--- TASK REQUIREMENTS ---
The expected answer comprises all lines from the entries that contain the string "below".

Collected data entries:
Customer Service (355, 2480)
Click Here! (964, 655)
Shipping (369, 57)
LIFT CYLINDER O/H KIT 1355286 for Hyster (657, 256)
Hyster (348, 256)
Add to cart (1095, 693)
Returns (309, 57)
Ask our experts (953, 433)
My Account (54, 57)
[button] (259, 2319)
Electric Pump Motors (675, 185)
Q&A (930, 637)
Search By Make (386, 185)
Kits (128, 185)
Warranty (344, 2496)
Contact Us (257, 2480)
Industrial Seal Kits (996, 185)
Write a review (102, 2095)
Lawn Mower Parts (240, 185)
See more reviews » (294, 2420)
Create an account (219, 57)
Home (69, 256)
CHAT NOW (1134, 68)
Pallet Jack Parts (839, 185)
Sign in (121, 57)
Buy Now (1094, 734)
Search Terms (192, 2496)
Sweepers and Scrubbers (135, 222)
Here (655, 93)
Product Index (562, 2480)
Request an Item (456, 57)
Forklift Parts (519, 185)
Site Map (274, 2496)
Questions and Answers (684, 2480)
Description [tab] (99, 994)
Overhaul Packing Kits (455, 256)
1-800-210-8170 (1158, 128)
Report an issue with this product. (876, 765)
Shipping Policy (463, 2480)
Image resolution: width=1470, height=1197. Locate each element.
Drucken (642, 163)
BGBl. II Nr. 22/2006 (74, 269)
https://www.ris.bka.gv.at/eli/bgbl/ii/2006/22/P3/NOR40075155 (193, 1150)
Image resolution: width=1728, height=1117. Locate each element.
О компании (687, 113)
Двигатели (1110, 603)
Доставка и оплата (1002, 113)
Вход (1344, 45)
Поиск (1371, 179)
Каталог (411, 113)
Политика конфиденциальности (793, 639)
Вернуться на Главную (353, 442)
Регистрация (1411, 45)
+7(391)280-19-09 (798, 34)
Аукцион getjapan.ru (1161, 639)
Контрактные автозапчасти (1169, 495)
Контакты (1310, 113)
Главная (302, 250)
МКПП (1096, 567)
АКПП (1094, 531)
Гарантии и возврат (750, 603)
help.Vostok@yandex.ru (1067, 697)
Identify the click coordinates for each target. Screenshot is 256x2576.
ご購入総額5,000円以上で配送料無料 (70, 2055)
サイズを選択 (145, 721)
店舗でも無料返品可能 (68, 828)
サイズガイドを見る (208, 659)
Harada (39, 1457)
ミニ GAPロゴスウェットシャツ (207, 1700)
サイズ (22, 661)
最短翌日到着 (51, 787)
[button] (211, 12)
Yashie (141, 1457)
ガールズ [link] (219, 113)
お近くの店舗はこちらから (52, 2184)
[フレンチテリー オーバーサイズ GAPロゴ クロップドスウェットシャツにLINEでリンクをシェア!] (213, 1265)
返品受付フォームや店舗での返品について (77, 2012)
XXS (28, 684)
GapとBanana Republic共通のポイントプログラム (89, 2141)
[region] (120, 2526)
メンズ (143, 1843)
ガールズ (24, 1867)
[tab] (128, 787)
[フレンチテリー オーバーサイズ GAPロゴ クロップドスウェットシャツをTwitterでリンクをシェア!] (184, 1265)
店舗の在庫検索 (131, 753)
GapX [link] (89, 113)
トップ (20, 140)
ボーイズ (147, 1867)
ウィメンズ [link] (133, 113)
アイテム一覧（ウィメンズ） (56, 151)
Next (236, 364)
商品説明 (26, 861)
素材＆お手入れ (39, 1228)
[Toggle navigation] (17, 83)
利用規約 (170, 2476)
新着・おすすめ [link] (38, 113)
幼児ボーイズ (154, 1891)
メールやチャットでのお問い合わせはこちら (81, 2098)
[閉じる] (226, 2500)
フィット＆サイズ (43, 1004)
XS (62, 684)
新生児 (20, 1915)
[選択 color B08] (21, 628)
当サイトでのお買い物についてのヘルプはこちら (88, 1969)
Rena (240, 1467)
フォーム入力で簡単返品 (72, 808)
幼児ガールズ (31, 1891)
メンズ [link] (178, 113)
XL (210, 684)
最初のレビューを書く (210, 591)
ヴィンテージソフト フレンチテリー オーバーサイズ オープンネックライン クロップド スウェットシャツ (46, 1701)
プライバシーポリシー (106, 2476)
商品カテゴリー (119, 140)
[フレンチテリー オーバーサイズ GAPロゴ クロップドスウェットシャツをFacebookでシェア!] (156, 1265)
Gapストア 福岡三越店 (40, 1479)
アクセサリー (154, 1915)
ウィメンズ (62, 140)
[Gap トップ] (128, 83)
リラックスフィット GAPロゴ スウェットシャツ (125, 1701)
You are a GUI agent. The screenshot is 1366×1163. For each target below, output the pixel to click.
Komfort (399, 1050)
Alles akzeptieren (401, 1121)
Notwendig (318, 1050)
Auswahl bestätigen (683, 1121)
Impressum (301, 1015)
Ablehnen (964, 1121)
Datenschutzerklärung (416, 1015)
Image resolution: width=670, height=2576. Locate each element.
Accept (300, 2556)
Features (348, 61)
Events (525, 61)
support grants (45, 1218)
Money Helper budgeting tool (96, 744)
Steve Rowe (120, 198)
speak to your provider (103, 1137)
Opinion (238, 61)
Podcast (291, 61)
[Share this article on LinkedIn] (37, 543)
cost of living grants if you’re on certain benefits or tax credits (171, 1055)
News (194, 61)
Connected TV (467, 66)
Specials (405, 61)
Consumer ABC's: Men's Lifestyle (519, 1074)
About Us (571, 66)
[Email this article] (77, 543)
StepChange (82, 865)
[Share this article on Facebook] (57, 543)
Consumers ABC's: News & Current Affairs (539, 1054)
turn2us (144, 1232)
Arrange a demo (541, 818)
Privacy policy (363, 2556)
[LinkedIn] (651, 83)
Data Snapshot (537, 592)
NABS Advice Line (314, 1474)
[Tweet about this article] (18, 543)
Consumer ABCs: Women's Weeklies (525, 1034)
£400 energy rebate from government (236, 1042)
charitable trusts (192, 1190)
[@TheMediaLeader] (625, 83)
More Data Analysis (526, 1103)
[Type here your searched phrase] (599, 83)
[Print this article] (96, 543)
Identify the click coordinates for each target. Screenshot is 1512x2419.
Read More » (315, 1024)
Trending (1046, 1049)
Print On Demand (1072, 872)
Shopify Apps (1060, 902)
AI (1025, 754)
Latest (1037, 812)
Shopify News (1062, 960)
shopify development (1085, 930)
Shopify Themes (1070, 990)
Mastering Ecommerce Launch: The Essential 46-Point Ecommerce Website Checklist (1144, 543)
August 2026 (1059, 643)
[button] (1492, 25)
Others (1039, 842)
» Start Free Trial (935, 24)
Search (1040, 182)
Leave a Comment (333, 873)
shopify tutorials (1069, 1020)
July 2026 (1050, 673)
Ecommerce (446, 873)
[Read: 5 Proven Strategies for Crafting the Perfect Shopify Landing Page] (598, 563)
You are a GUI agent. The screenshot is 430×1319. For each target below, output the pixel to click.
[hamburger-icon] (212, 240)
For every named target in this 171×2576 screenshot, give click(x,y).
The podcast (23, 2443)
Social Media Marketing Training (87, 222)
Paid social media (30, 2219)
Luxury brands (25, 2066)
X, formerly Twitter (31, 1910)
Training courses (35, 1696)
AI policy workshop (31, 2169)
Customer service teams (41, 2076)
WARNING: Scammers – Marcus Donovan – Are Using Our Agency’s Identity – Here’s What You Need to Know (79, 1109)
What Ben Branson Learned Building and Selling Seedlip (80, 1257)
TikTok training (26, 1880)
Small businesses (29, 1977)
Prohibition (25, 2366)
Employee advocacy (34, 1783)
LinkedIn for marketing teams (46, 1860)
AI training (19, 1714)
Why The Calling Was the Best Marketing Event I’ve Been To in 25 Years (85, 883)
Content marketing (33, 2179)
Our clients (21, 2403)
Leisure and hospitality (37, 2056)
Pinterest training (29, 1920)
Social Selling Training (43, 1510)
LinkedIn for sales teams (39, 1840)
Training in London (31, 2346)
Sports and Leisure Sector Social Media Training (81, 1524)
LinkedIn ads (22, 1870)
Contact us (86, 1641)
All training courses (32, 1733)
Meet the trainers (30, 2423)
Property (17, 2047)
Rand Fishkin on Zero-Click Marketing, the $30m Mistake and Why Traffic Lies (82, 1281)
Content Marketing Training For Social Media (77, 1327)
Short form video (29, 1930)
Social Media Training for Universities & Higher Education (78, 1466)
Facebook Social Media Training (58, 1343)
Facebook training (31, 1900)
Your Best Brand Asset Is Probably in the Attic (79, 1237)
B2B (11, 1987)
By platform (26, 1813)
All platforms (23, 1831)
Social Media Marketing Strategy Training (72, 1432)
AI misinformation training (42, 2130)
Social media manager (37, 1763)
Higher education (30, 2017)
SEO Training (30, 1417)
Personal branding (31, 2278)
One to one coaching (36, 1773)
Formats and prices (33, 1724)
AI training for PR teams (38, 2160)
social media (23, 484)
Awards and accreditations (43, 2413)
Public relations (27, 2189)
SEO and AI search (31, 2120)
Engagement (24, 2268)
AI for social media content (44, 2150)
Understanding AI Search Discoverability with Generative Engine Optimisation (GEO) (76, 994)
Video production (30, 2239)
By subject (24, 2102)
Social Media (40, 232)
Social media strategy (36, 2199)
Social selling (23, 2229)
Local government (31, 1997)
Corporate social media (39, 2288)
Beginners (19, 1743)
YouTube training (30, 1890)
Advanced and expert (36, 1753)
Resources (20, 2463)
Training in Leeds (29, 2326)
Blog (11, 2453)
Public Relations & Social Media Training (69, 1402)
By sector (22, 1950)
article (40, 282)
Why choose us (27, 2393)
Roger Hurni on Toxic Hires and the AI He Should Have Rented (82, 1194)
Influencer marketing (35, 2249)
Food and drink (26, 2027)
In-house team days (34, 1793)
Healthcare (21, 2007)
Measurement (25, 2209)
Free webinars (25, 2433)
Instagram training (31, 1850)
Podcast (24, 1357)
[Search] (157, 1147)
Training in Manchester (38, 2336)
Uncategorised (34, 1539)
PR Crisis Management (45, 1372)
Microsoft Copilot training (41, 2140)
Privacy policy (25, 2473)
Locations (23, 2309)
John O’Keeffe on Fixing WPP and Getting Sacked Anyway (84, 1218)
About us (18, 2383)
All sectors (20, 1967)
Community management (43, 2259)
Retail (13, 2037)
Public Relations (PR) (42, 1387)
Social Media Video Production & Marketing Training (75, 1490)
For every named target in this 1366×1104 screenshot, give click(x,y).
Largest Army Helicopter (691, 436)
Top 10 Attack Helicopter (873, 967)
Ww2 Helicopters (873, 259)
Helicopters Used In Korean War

--- SOLUTION TO THIS PROBLEM ---
You are a GUI agent. The screenshot is 1366×1163. For each target below, output the pixel to click.
You are a GUI agent. The screenshot is 430×1319. For each target below, output the pixel to click.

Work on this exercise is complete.